代表作&出世作の4th『LEFTOVERTURE』辺りと比較すると、この頃はまだプログレ風味はそれ程でもなく、ハードでソリッドな①や、
身体がスウィングする②、初期URIAH HEEPを思わせる④といった楽曲に代表されるように、どちらかと言えばそのサウンドは
ブリティッシュHRからの影響が色濃く感じられる、ストレートな仕上がり。(しかもコレがカッコいいんだ)

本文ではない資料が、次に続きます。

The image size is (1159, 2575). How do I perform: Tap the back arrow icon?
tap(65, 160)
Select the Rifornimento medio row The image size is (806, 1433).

とは言え、ロビィ・スタインハートが奏でる、「攻め」の姿勢を持ったヴァイオリンを前面に押し出したサウンドは
既に十分過ぎるほど個性的で、何より、後の作品よりも明らかにヴァイオリン中心の音作りが為されているのは、
彼らの「他のバンドとの違いを明確にしたい」という矜持の表れか。
また、本編のハイライトにして、現在に至るもライブの定番曲として君臨する⑤や、10分近くに及ぶ大作曲がブランクなしで
畳み掛けてくる⑦~⑧の展開の仕方など、後の作品へと繋がるプログレッシブ・ロック的な要素はあちこちで確認する事ができ、
特に⑤は、個人的にKANSASの数多ある名曲の中でも、トップレベルの完成度を誇る1曲として愛して止まない存在であり、
この劇的極まりない名曲を聴けば、DREAM THEATERが如何にKANSASから多大な影響を受けているか、よく判るというもの。
プログレハード的な音を期待して聴くと肩透かしを食らいかねないが、これはこれで非常に高品質な1枚。初期3作の中では一番好きかも。